Similar bias-variance tradeoff appears in this nonparametric regression. If \(K\) is too big, \(f\) will be too flexible and it can achieve \(100\%\) of in-sample R-squared. This is not useful for out-of-sample prediction. Such prediction will have large variance, but small bias. On the other extreme, a very small \(K\) will make \(f_K(x)\) too rigid to approximate general nonlinear functions. It causes large bias but small variance.

The fundamental statistical mechanism that governs the performance is the bias-variance tradeoff. Thus we need regularization to balance the two components in the mean-squared error. Choosing the bandwidth is one way of regularization, choosing the terms of series expansion is another way of regularization.

A third way of regularization is to specify a sufficiently large \(K\), and then add a penalty term to control the complexity of the additive series.
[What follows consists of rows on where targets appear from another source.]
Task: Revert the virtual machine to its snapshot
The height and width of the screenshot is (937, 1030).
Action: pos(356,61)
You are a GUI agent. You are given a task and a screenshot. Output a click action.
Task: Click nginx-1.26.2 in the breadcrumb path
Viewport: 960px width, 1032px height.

The optimization problem is

\[ \min_\beta \ \frac{1}{2n} \sum_{i=1}^n \left(y_i - \sum_{k=0}^{K} \beta_k f_k(x_i) \right)^2 + \lambda \sum_{k=0}^K \beta_k^2, \]

where \(\lambda\) is the tuning parameter such that \(\lambda \to 0\) as \(n\to \infty\), and \(f_k(x_i) = \cos \left(\frac{k}{2}\pi x_i \right)\). In compact notation, let \(y=(y_1,\ldots,y_n)'\) and \(X = (X_{ik} = f_k(x_i) )\), the above problem can be written as

\[ (2n)^{-1} (Y-X\beta)'(Y-X\beta) + \lambda \Vert \beta \Vert_2 ^2, \]
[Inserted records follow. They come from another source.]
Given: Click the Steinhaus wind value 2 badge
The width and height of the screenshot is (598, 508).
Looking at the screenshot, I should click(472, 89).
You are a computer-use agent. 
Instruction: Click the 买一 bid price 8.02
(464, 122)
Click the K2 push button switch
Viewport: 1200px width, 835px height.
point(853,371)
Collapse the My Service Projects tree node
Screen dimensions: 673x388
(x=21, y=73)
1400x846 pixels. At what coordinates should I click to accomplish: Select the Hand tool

and this optimization has an explicit solution \(\hat{\beta} = (X'X+\lambda I)^{-1} X'Y\). This is the ridge regression proposed in 1970’s. This penalization scheme is very similar to what we will discuss in the next section in variable selection.
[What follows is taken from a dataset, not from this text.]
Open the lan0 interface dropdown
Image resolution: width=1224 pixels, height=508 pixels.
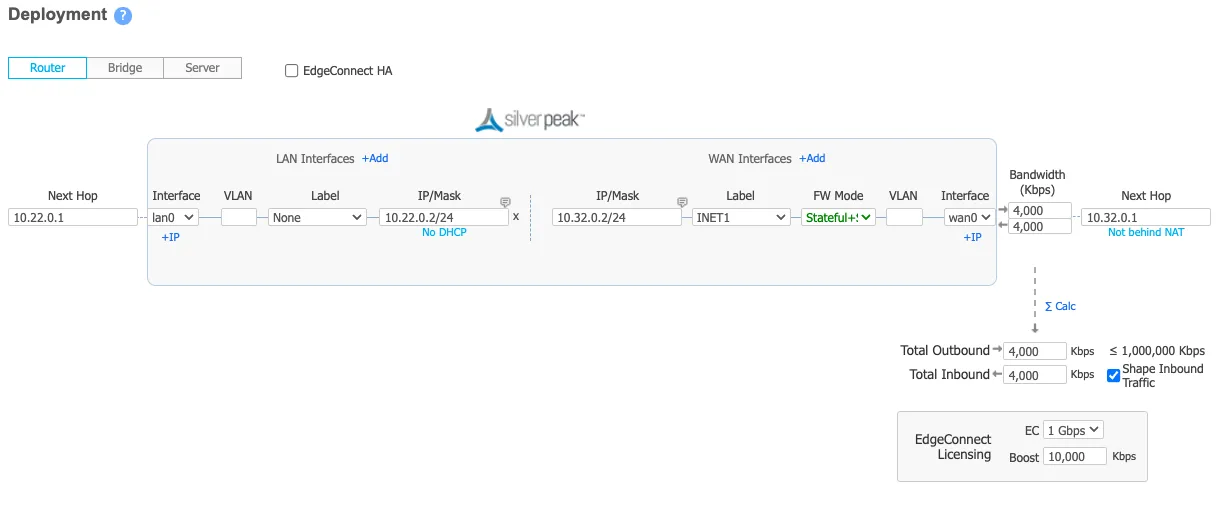pyautogui.click(x=174, y=217)
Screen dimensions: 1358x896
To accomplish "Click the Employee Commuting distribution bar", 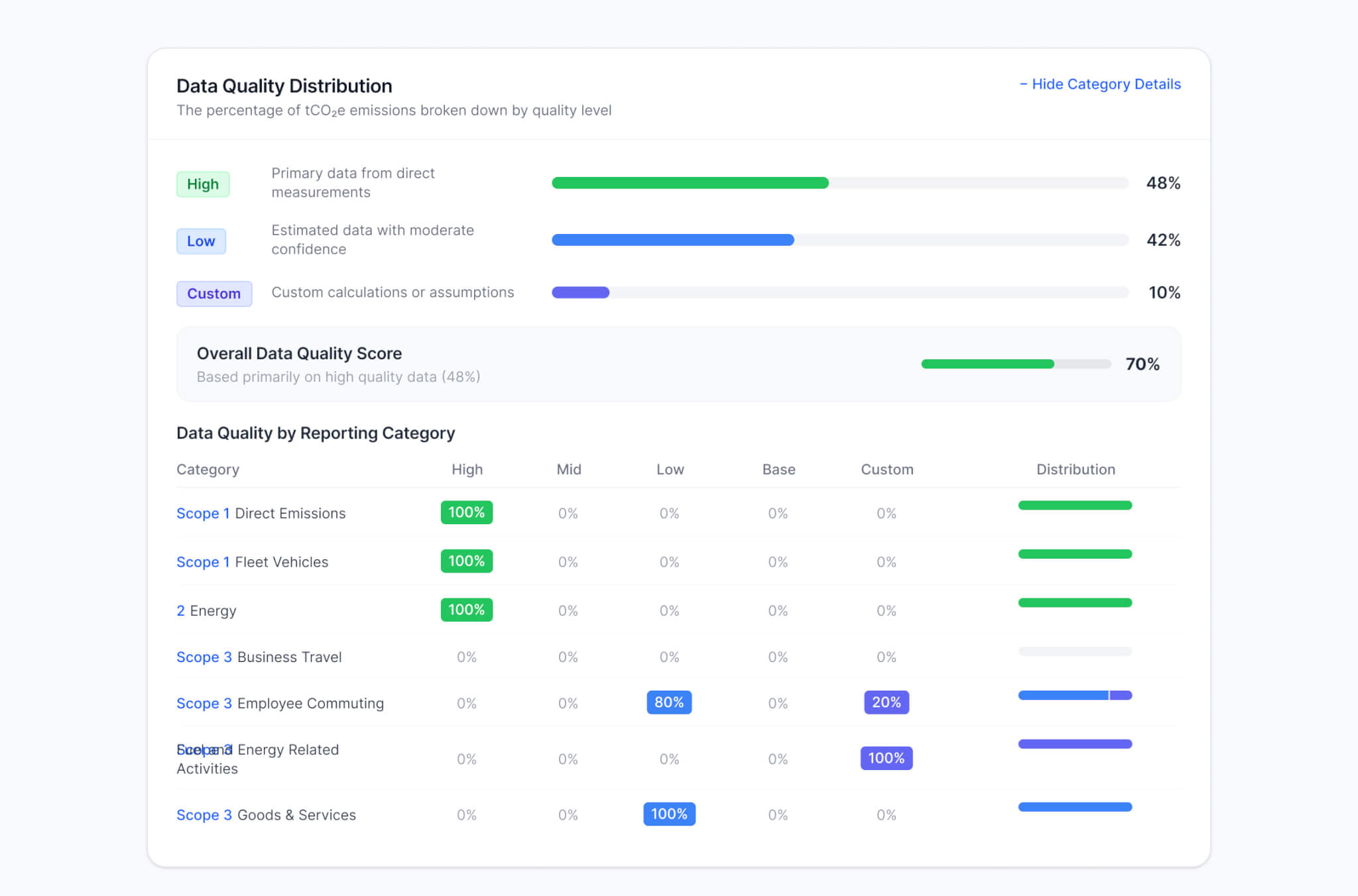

The practical question is, given a regularization problem, how to choose the tuning parameter? This is a difficult statistical problem with active research. The main theoretical proposal is either using an information criterion (for example, Akaike information criterion \(\log\hat{\sigma}^2 + 2K\) or Bayesian information criterion \(\log\hat{\sigma}^2 + K\log n\) ), or cross validation.

Data Splitting

The workflow of machine learning methods is quite different from econometrics. The main purpose is often prediction instead of interpretation. They use some “off-the-shelf” generic learning methods, and the models are measured by their performance in prediction. In order to avoid overfitting it is essential to tune at least a few tuning parameters.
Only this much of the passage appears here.